About

The Project Reference is PTDC/IVC-PEC/3963/2014 with a funding of 199.706,00€ with Prof. Dr. Adérito Marcos being the coordinator. This project is financed by FCT and the entity in charge is Universidade Aberta.

In this project, we want to analyze the pedagogic impact of anthropomorphic user interfaces, also named Embodied Conversational Agents (ECA) or “avatars”, on online learning (OL) environments that are based on learning management systems (LMS) and targeted for use in university level courses. The main idea behind the project is to understand how ECAs may be modeled/adapted as Virtual Tutors in LMS and make available online help and guidance to each individual student. A Virtual Tutor is analogous to a human tutor in that it can autonomously interpret each individual learning situation and effectively intervene, in face of the online knowledge domain and the student profile, in the learning process according to a given tutoring plan that encompasses a set of instructions given by the human teacher/tutor.

Generally, it is not well understood which properties an avatar must possess, in terms of its visual appearance, behavior, emotion, non‐verbal expression, and function, to appropriately respond to the students’ requests and needs, when engaged in an online learning environment. In this project, an adaptable and interactive anthropomorphic interface will be implemented that is capable of supporting natural human‐computer interaction, and which will be modeled as a Virtual Tutor, and evaluated for its efficiency and pedagogic impact as an online teaching-learning mediator artifact in the context of trial scenarios.

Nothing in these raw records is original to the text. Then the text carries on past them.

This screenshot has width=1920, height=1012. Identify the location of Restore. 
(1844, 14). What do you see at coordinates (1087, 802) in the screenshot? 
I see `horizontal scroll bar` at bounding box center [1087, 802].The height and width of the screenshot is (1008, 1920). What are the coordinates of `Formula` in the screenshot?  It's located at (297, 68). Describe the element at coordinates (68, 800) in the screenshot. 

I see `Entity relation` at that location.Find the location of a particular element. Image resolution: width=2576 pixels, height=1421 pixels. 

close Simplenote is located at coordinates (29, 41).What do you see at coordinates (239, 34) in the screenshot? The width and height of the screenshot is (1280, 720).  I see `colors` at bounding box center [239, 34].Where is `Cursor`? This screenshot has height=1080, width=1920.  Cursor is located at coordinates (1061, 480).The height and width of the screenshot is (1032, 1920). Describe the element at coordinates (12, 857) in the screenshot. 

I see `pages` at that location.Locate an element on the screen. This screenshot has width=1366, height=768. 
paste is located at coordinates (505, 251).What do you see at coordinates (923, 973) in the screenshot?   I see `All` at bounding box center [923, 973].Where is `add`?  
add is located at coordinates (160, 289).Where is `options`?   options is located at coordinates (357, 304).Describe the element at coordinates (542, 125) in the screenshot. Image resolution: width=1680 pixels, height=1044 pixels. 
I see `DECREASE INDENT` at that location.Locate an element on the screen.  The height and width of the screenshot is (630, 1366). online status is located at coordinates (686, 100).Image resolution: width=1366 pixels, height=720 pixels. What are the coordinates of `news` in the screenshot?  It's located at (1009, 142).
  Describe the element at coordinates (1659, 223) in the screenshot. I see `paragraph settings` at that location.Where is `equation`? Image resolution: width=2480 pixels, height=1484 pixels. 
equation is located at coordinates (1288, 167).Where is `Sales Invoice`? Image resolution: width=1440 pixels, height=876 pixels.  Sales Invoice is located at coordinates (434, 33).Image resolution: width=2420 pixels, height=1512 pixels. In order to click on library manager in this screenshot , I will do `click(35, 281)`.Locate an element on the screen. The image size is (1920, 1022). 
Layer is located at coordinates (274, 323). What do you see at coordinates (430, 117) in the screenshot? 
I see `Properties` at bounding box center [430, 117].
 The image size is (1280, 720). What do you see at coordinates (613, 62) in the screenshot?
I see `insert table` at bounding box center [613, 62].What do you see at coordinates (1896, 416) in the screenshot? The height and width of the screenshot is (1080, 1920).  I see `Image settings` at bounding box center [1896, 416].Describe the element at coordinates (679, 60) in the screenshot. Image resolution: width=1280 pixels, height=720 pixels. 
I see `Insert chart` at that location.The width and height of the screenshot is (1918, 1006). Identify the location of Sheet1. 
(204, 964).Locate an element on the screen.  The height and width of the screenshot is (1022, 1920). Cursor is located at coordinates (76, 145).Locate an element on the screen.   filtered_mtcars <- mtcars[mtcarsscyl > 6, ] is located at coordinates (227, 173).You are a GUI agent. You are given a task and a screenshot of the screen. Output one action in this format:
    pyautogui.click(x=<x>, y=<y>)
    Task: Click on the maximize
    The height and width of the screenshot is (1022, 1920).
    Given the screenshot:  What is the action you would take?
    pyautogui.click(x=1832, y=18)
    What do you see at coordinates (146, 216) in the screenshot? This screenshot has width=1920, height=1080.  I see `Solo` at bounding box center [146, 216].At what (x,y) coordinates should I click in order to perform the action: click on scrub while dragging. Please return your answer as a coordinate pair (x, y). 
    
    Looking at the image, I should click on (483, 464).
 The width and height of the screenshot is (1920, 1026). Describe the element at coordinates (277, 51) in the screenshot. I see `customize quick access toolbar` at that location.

This project will encompass a set of three trial scenarios for virtual tutoring, one for each of the following areas: natural sciences; computer sciences; and social sciences. In these teaching-learning scenarios, the students will be engaged in virtual classrooms in
either formal university graduation or post-graduation courses, where each student will have access to a particular instance of the Virtual Tutor. In these trials we will analyse the pedagogic impact of the application of virtual tutoring, taking special attention to the following central features:
– User-centered learning, measured in terms of the level of student autonomy within the learning process (e.g. the quality of the
student’s answers/contributions that were generated by suggestion of the virtual tutor; the self-exploitation of content that followed
from the virtual tutor suggestions);
– Collaborative learning, measured in terms of the level of interaction within the virtual classroom and the quality of the student
intervention and participation in group activities and online discussions that clearly resulted from the direct/indirect intervention or
influence of the virtual tutor’s actions;
– Teaching effort, measured in terms of the effective time spent by the human teacher/tutor to configure the virtual tutor plan, launch the virtual tutor and monitor it against the overall teaching-learning process;
It should be noticed that we conceive virtual tutoring as a complement to other actual online teaching-learning instruments/tools such are online forums, chatting, quizzes or virtual simulations. One of the main expected outcomes from this project is the design of a virtual pedagogic model for online teaching-learning that explicitly integrates application scenarios of the virtual tutors as a valuable mediating artifact/instrument.